When you conduct an ATM transaction, do you have the lurking fear that your debit card details might be skimmed by fraudsters and your account emptied?
Are you worried that you might become a victim of ‘phishing' attack, whereby a bank customer gets directed to a fraudulent replica of his bank's Web site when he clicks on the links to enter information (username, password or other personal information), and the fraudster cleans out your account?
‘vishing' attack
Then there is ‘vishing' – a combination of "voice" and phishing – attack that you have to contend with. In vishing, a scammer calls and pretends to be a bank representative seeking to verify account information, thus exploiting the public's trust in landline telephone services. It is typically used to steal credit card numbers or other information used in identity theft schemes from individuals.
While banks will do their utmost to protect customers' interests to avoid reputation risks and undermining public confidence, customers, on their part, need to be on guard while using information technology enabled alternate banking delivery channels.
Now, consider the crisis situation that a couple of banks found themselves in when on July 26, 2005, Mumbai faced an unprecedented deluge. With their data centres tripping, the banks' tried to activate their disaster recovery sites (DRS) in other geographical locations, but in vain. Reason: due to breakdown in air connectivity to and from the city, they couldn't move their personnel to the DRS, which were then unmanned.
Huge challenges
Given their dependence on technology for conducting their day-to-day operations, banks are up against huge challenges such as technology obsolescence, dependence on vendors due to outsourcing of IT services, vendor-related concentration risk, and external threats leading to cyber frauds/ crime.
Further, banks face challenges in the form of higher impact due to intentional or unintentional acts of internal employees, new social engineering techniques employed to acquire customers confidential credentials, need for governance processes to adequately manage technology and information security, need for appreciation of cyber laws and their impact, and to ensure continuity of business processes in the event of major exigencies.
Technology risks not only have a direct impact – operational risks – on a bank but can also exacerbate other risks such as credit risks and market risks, cautioned the Reserve Bank of India's working group report on electronic banking.
Strategic risk
Inadequate technology implementation can also induce strategic risk as decision making could be based on inaccurate data/ information.
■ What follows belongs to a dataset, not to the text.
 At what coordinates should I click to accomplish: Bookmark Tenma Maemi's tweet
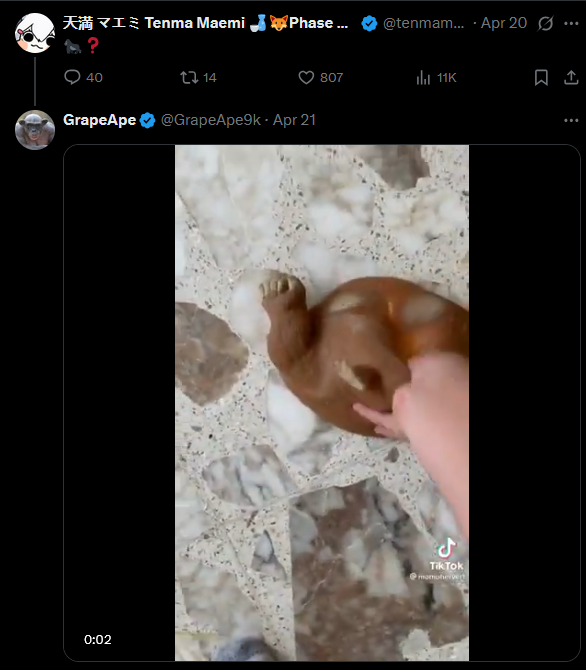[x=541, y=77]
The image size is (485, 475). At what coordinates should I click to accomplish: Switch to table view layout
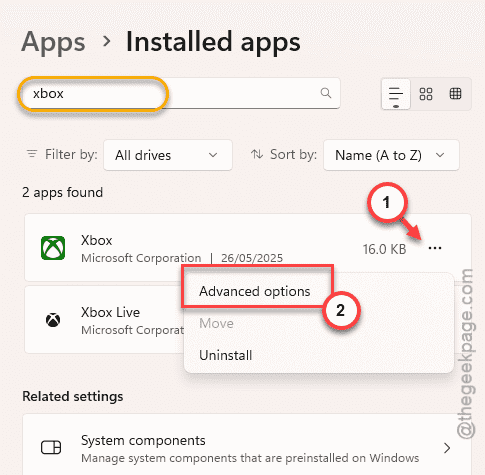coord(455,94)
Compliance risk is also an outcome in the event of non-adherence to any regulatory or legal requirements arising out of the use of IT. These issues, according to the report, ultimately have the potential to impact the safety and soundness of a bank and in extreme cases may lead to systemic crisis.
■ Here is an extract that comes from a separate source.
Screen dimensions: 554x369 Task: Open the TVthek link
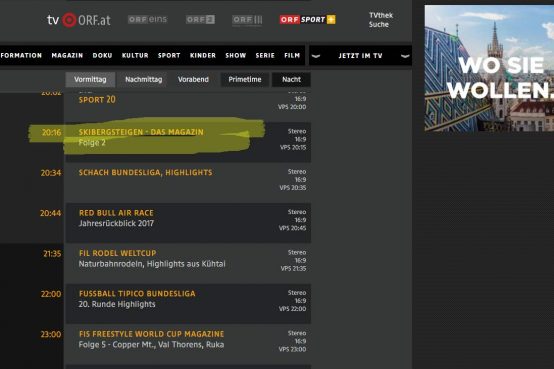tap(381, 15)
In view of the new age challenges being faced by banks on information security, electronic banking, technology risk management and cyber frauds, the working group exhaustively covered various areas such as IT governance, information security, electronic banking channels such as Internet, mobile, ATMs, IT operations, IT services outsourcing, information system audit, cyber frauds, business continuity planning, customer education and legal issues.
Following the submission of the report to the RBI in January 2011, the Indian Banks' Association along with the Institute for Development & Research in Banking Technology have been tasked with the responsibility of putting in place industry-wide measures to translate the recommendations of the working group into concrete action so as to realise tangible benefits for the banking industry.
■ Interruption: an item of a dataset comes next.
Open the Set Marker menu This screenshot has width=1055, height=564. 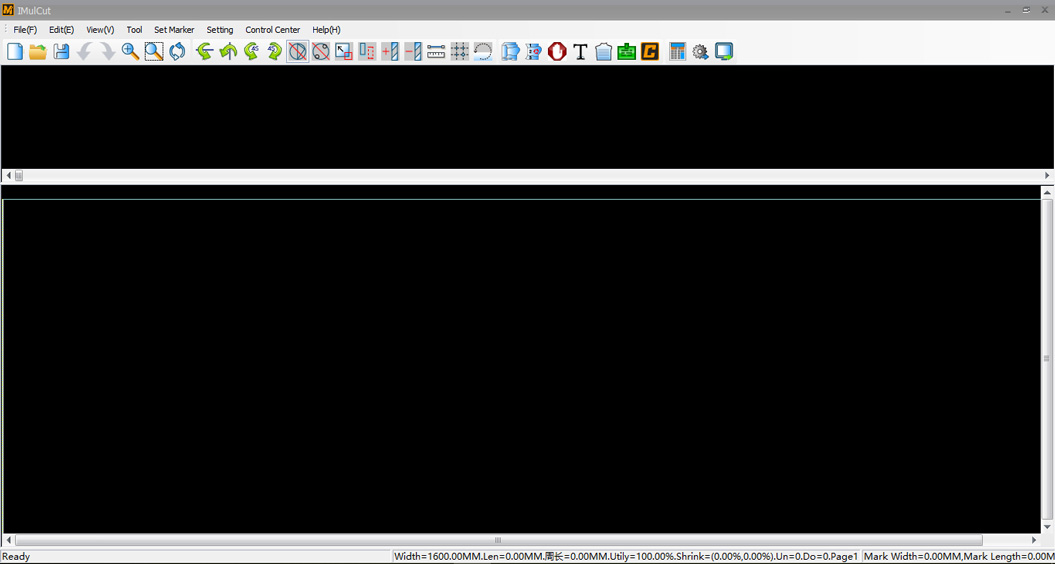(x=174, y=30)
The central bank wants actionable and time bound measures on the relevant recommendations in consultation with other stakeholders.
The IBA, according to its Deputy Chief Executive, Mr K Unnikrishnan, has marshalled the expertise available both within and outside the banking sector to work out the modalities of implementing the recommendations contained in the working group report and make industry-wide bank security framework more robust and dynamic.
Major recommendations
The Association has formed various sub-committees for tackling implementation of major recommendations of the RBI report. These sub-committees are looking into:
The feasibility of having an exclusive forum for Chief Information Officers and senior IT officials to enable experience sharing and issues of contemporary relevance for the benefit of the industry.
The possibility of putting in place a forum for Chief Information Security Officers to interact and share experiences regarding information security threats. This forum can draw the attention of stakeholders such as the RBI and IBA on any specific information security issues.
The need for creating customised indigenous certification courses to certify specific knowledge and skill sets in IT/ information security area for bank personnel to create a large and diverse pool of requisite talent within the banking system and reduce dependence on vendors.
Maintaining caution lists and scoring for service providers, with the IBA facilitating requisite data sharing between banks to maintain scoring information for existing and new service providers.
Enhancement of investigation skills of the staff in fraud risk management, a training institute for financial forensic investigation could be set up by banks.
The experience of controlling/ preventing frauds in banks should be shared between banks on a regular basis. Banks should start sharing the details of employees who defrauded them so that they do not get hired by other banks/ financial institutions.
There needs to be a multilateral agreement amongst banks to deal with online banking frauds.
In each State, a Financial Crime Review Committee needs to be set up on frauds. This committee could oversee the creation of awareness by banks amongst law enforcement agencies on new fraud types, especially technology based frauds.
Examine modalities for creating industry wide business continuity planning for incorporating all dimensions of the banking industry, including the RBI, financial institutions and financial market infrastructure.